O Conselho de Ministros aprovou, na quinta-feira, 25 de junho, a versão final das alterações ao Código dos Contratos Públicos, depois de terem sido incorporados mais de 100 contributos recolhidos durante a fase de consulta pública, de acordo com o Idealista/news.
Uma das principais novidades é a eliminação da revisão prévia do projeto de execução, mecanismo que, segundo o ministro da Reforma do Estado, Gonçalo Matias, "introduzia burocracia no processo de decisão".
O diploma prevê ainda a possibilidade de o empreiteiro propor alterações ao projeto, desde que estas tenham a concordância do autor, bem como a introdução do deferimento tácito na subcontratação. Assim, caso a entidade pública não se pronuncie no prazo de 30 dias, a subcontratação passa a ser "possível".

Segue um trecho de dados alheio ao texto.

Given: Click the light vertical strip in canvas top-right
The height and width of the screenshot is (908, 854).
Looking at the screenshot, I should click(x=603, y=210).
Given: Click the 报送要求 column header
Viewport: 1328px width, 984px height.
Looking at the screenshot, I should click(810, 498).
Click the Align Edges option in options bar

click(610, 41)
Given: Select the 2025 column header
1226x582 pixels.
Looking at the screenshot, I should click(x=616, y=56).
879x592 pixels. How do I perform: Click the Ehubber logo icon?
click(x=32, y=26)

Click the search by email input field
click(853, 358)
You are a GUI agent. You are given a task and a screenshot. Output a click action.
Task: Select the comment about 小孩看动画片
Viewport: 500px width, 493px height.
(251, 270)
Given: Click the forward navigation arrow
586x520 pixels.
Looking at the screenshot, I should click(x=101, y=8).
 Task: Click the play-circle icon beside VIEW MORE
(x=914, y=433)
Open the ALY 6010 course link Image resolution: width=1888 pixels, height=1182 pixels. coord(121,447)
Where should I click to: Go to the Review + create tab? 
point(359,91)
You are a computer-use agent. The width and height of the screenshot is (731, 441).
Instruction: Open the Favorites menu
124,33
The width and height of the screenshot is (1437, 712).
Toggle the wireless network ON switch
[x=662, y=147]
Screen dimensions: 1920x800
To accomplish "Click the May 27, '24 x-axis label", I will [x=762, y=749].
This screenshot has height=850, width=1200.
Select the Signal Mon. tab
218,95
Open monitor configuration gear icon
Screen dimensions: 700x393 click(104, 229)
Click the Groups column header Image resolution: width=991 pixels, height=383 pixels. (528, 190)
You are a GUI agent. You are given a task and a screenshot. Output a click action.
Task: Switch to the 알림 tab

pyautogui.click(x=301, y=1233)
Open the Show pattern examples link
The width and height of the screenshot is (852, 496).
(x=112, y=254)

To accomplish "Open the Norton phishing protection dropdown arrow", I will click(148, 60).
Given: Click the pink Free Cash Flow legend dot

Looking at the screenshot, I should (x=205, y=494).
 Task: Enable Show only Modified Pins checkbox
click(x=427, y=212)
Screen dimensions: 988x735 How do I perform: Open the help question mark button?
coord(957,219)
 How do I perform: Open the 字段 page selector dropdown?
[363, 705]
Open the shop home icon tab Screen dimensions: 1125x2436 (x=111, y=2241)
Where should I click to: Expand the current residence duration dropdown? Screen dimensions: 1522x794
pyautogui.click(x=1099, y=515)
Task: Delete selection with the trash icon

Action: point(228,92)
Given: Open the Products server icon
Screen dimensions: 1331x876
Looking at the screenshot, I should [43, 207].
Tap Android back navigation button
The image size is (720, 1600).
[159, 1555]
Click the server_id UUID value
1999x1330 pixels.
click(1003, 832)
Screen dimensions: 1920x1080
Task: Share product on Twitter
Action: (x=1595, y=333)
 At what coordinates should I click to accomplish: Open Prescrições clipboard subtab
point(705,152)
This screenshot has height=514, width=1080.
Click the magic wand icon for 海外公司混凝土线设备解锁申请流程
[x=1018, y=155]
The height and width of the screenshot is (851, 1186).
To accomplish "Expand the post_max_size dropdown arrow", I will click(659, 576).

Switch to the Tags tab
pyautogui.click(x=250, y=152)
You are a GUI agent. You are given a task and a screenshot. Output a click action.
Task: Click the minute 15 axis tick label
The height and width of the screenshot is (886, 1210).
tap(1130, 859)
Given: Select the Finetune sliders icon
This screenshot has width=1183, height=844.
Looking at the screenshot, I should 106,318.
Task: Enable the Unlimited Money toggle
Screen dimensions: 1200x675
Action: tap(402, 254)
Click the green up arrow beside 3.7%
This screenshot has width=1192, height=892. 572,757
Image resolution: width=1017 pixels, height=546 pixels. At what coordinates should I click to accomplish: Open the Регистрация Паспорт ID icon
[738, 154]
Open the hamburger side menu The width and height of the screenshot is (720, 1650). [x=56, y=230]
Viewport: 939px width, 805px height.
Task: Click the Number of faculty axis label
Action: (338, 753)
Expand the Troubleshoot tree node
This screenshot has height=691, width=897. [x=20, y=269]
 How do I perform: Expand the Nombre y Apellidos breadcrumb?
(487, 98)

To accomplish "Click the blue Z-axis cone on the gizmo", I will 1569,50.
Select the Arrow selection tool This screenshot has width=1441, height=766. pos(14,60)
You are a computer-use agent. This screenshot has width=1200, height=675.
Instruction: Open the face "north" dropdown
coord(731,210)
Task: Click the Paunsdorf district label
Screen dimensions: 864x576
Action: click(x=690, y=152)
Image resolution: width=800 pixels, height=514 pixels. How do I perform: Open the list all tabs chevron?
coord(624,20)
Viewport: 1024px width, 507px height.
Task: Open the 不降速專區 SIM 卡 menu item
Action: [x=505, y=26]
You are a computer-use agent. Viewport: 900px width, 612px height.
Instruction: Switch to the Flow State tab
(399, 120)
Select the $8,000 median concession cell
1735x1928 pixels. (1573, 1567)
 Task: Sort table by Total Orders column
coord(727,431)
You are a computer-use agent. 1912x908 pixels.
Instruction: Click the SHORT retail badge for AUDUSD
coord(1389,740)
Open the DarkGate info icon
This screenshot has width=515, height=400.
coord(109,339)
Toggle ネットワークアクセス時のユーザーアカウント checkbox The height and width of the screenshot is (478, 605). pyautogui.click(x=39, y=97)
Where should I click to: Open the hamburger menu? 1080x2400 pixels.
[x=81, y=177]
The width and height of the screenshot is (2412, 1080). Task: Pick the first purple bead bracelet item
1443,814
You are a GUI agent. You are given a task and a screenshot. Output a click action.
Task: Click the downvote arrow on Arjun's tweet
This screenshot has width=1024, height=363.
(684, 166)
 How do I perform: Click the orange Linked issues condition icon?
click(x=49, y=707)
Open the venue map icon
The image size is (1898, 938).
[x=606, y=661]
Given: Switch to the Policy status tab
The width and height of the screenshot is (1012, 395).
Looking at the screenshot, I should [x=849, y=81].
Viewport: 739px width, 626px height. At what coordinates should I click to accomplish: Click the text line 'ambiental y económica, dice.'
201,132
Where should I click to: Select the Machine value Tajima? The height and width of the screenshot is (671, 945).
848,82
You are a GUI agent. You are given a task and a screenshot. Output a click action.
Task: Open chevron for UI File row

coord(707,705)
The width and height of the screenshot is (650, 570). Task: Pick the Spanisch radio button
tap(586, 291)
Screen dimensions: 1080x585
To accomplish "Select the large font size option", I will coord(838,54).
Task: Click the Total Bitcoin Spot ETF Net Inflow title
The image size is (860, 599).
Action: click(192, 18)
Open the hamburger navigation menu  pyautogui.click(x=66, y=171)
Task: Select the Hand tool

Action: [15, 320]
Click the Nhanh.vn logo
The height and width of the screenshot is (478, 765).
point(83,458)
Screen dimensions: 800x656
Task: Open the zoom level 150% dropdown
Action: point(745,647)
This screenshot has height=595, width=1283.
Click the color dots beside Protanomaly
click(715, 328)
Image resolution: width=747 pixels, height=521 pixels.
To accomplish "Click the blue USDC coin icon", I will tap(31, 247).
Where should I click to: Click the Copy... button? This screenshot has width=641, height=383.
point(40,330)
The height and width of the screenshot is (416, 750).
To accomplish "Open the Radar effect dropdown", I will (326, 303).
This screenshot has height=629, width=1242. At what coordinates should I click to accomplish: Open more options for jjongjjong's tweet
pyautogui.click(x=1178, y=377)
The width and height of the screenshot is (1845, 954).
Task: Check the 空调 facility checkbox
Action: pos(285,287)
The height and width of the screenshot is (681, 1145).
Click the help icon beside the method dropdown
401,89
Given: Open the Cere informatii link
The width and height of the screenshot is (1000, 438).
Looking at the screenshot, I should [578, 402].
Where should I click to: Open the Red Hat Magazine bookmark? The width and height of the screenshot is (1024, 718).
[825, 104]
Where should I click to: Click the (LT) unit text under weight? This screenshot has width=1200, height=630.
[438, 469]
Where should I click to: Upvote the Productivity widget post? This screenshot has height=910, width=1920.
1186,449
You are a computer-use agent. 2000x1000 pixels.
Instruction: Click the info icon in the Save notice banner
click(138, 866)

Outra alteração relevante é o fim da obrigatoriedade de definir um preço base nos procedimentos de contratação pública.
O novo regime contempla ainda alterações na resolução dos contratos de empreitada. Em situações de incumprimento da parte privada, o dono da obra poderá continuar a empreitada e assegurar a continuidade dos trabalhos.
O diploma segue agora para promulgação pelo Presidente da República, António José Seguro.